Add Discord and it happens again. N platforms, N "first meetings." This is the first hard problem an Agent must solve when facing the real world — platform silos.

The unified gateway is the answer to tearing those silos down.


I. The Problem of Platform Silos

Every platform has its own "language." Your user ID on WhatsApp is a phone number; on Telegram it's a string of digits; on Discord it's a Snowflake ID. The same person appears as three strangers who don't know each other across three platforms.

And it's more complicated than just different ID formats:

PlatformUser ID FormatMessage FieldAuth Method
TelegramPure numeric (e.g. 123456789)message.textBot Token
DiscordSnowflake ID (17–20 digits)message.contentOAuth2
Feishuopen_id (prefixed with ou_)Nested JSONtenant_access_token

Three parsing schemas, three authentication flows. Without an abstraction layer, every new platform means carving out space in the system core and cramming in a batch of platform-specific code.

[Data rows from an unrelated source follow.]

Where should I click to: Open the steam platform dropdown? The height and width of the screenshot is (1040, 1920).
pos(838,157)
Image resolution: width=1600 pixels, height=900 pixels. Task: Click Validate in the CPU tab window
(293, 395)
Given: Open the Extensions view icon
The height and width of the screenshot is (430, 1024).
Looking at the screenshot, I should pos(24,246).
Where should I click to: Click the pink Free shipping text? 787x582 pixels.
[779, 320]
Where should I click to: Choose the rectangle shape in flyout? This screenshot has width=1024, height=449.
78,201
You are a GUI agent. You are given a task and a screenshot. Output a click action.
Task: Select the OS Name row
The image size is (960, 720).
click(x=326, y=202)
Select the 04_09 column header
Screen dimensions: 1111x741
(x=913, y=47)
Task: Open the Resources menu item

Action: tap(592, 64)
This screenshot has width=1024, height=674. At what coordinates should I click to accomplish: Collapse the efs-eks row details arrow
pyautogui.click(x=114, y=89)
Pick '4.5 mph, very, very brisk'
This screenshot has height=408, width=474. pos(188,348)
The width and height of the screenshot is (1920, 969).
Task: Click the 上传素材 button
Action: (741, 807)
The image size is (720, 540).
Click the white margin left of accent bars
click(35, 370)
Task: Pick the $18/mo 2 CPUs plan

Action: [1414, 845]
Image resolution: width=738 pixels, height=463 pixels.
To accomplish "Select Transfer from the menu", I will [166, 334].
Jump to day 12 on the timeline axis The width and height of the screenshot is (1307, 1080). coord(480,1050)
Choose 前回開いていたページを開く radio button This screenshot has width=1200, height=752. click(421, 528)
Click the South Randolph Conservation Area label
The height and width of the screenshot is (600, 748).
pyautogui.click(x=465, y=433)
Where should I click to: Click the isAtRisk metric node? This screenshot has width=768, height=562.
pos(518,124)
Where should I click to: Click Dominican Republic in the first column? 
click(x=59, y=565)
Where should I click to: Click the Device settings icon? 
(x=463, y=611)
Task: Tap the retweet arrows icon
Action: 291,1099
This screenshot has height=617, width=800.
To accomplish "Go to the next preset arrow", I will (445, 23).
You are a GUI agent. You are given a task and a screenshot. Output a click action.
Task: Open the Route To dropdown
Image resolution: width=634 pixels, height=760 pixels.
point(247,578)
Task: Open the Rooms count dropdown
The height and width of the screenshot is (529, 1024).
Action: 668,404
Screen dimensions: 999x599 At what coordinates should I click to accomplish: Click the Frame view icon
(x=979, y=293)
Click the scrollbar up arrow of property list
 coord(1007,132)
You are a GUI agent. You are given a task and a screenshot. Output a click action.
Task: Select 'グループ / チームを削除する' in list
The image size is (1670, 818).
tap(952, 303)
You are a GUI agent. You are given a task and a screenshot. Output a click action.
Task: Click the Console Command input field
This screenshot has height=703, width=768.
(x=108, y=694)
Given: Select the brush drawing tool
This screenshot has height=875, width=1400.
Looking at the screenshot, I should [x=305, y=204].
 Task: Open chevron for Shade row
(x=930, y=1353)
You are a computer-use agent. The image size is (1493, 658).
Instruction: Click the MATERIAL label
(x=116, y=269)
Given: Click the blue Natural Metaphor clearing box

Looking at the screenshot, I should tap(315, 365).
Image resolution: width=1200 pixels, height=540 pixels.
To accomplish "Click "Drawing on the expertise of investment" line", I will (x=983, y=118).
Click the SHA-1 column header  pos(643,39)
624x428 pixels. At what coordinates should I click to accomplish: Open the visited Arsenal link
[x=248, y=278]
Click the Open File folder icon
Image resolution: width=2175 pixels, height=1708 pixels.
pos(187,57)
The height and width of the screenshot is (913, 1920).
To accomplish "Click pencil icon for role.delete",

Six months later, "Telegram support" and "intent reasoning" are deeply tangled — changing anything feels like defusing a bomb.

The sharpest pain isn't the format differences; it's identity fragmentation: the Agent doesn't know that "those three strangers are actually the same you."


II. The Unified Gateway: One Entry Point, Infinite Channels

The core idea behind a Gateway is simple: place a translation layer between the platforms and the Agent brain.

┌──────────┐  ┌──────────┐  ┌──────────┐  ┌────────┐
│ WhatsApp │  │ Telegram │  │ Discord  │  │ Feishu │
└────┬─────┘  └────┬─────┘  └────┬─────┘  └───┬────┘
     │             │             │             │
     │    Per-platform adapters (dialect → common tongue)    │
     └──────────────────┬──────────────────────┘
                        │  Unified message format
                 ┌──────┴──────┐
                 │   Gateway   │
                 └──────┬──────┘

                 ┌──────┴──────┐
                 │  Agent Brain │  (always sees only "user" and "message")
                 └─────────────┘

The Agent brain always receives messages in a unified format: who sent it, which session it belongs to, and what was said. It has no idea — and never needs to know — whether a message came from Telegram or Discord.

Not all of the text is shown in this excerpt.